The Importance of Play in Child Development
The famous Swiss psychologist and epistemologist Jean Piaget wisely said, “Play is the work of childhood”.
It’s very simple, yet so true and comprehensive. Children need more play time.
Many studies have proven the importance of play in child development. They show that play is essential for children’s healthy development, regardless of their age.
Children learn about the world through play. They discover how to solve problems and interact with others. They learn how to express their thoughts and feelings, as well as resolve conflicts.
Children develop language and literacy through play. They also understand and adopt social rules and expectations.
Free play encourages kids to use their imagination and all their senses – sight, smell, hearing, touch, and taste. They experiment with different situations and consequences in the safety of their play.
The ability to discover the world in such a protected environment benefits children’s development on every level.
The Importance of Recess and Play in Child Development
In 2001, the No Child Left Behind Act was introduced. It emphasizes the testing scores of school children. Since then, as many as 40% of school districts in the United States have reduced school recess.
Nevertheless, recess is essential for a child’s development and health. Moreover, according to recent research, recess helps students perform better in the classroom.
Researchers believe that children can learn and achieve far more in considerably less time when they have adequately allotted breaks. Thus, children need more play time to achieve better success at school.
Reducing the amount of Elementary school recess has a negative impact on children’s engagement. Furthermore, it threatens to aggravate the childhood obesity problem.
Childhood obesity rates have been constantly growing over the last 30 years.
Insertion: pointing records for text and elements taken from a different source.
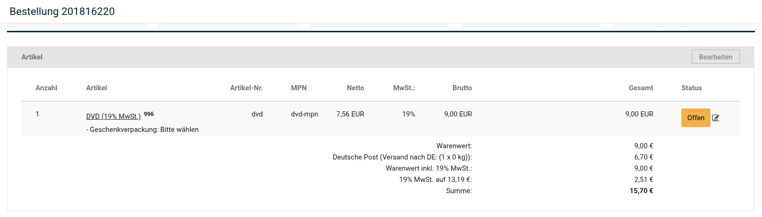Viewport: 762px width, 217px height.
Task: Select the Anzahl column header
Action: [46, 88]
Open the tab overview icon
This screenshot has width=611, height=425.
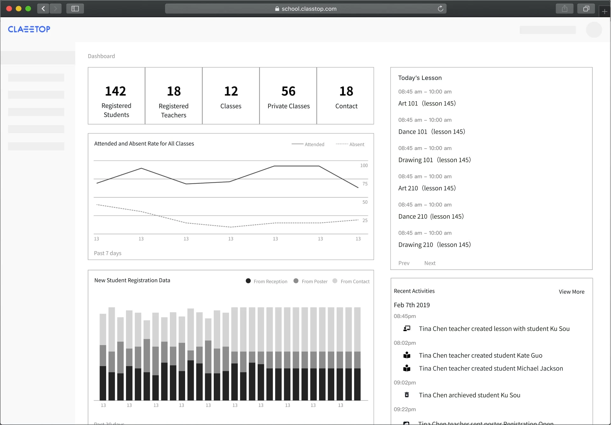[x=586, y=9]
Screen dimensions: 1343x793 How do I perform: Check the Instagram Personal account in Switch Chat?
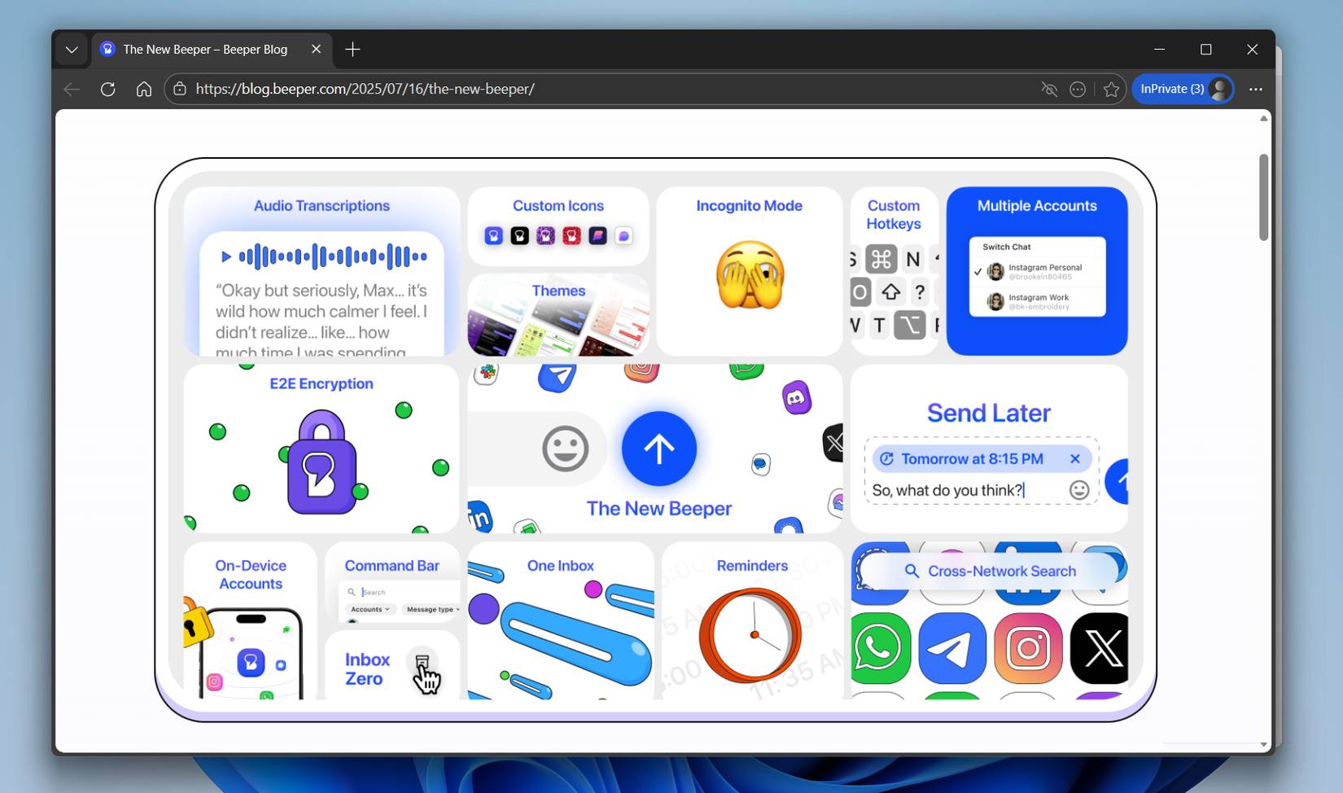point(1036,271)
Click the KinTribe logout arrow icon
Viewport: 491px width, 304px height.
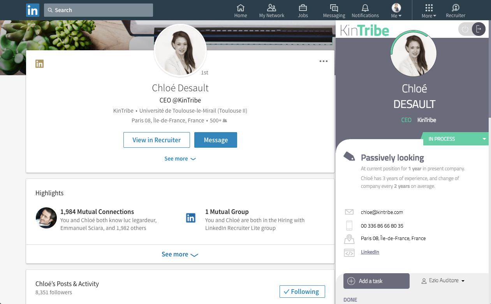[479, 29]
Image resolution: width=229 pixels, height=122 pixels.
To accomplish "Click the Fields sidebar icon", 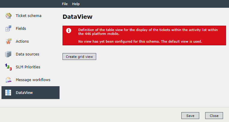I will coord(8,28).
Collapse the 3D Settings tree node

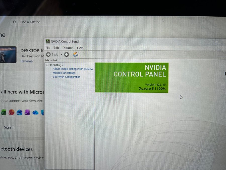point(47,65)
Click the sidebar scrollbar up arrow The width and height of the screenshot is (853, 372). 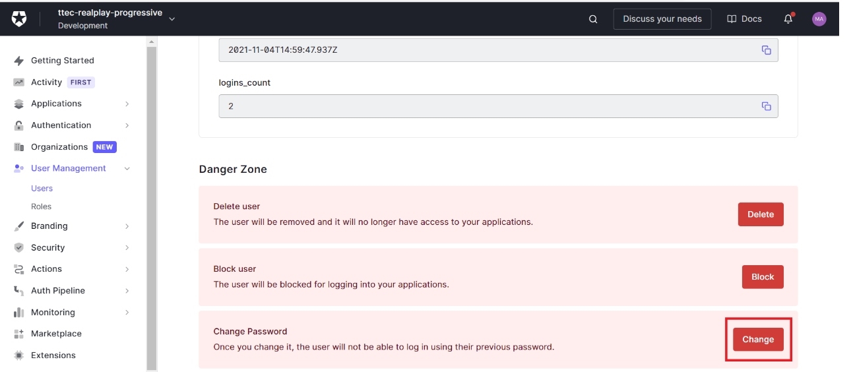click(152, 42)
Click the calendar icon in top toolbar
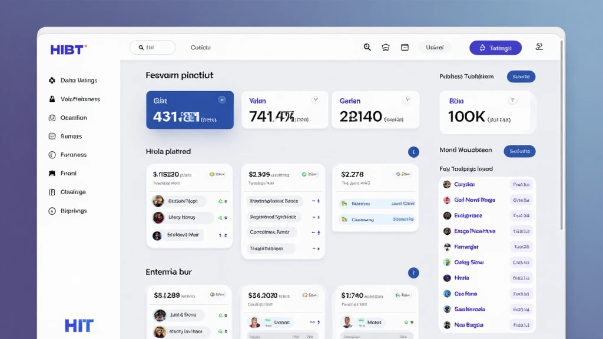603x339 pixels. pyautogui.click(x=405, y=48)
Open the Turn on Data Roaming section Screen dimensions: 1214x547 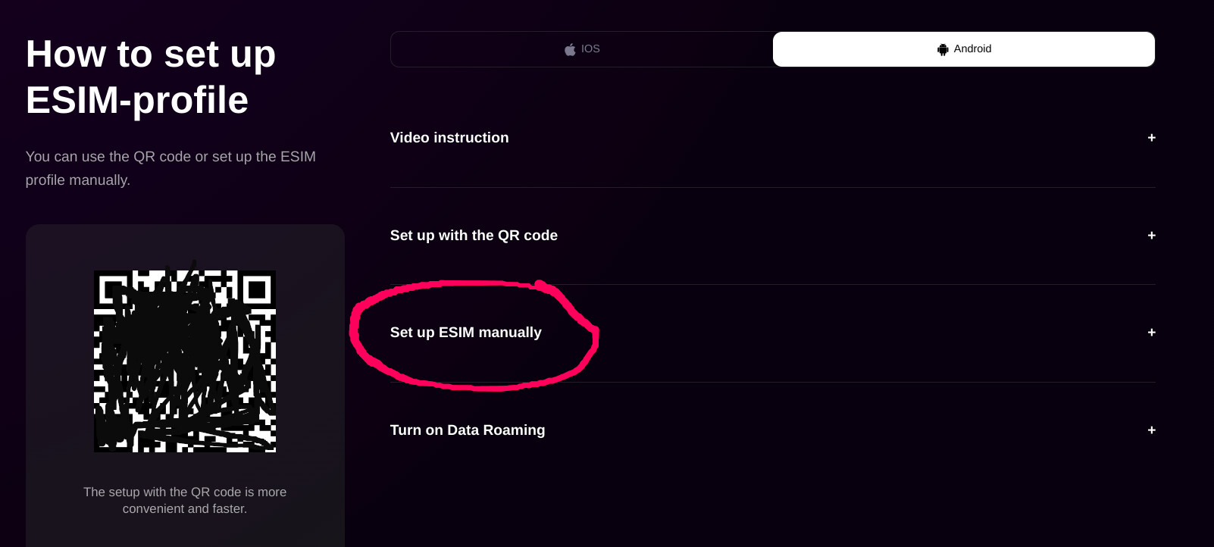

Around 17% of children in the U.S. are obese today.
Unfortunately, it seems that even the scientific findings suggesting that children need more play time can do little to save the recess in schools nationwide today.
European Recess Model
Some schools are beginning to look at overseas examples of good practice, however.
Eagle Mountain Elementary School in Fort Worth, Texas, for example, is taking playtime during recess seriously.
The school tripled recess time from 20 minutes a day to a full hour. Teachers claim that their students are less distracted, more focused and more successful as a result.
Eagle Mountain Elementary School found the inspiration in Finland’s education system.
Namely, schools in Finland provide their students with 75 minutes of recess over the course of a school day. In comparison, US students spend an average of only 27 minutes a day playing outside.
Longer recess contributes to better health and testing results of Finish students when compared with their American peers.
Both Children and Adults Need More Play Time
In his book, Lifelong Kindergarten, the educational technology expert Mitchel Resnick argues that the rest of school (even the rest of life) should be more like kindergarten.
According to the author, creativity is one of the most critical skills we need to learn if we want to thrive in today’s ever-changing world. Moreover, the best way to boost our creativity is through play, just as kids in kindergarten (should) do.
Children need more play time to develop, learn, and grow. They need to be allowed to do their childhood work.
It’s essential for schools and parents to acknowledge the importance of play in child development.
What do you think about this? Should schools allow more play and recess time? What can we, parents, do to allow more play?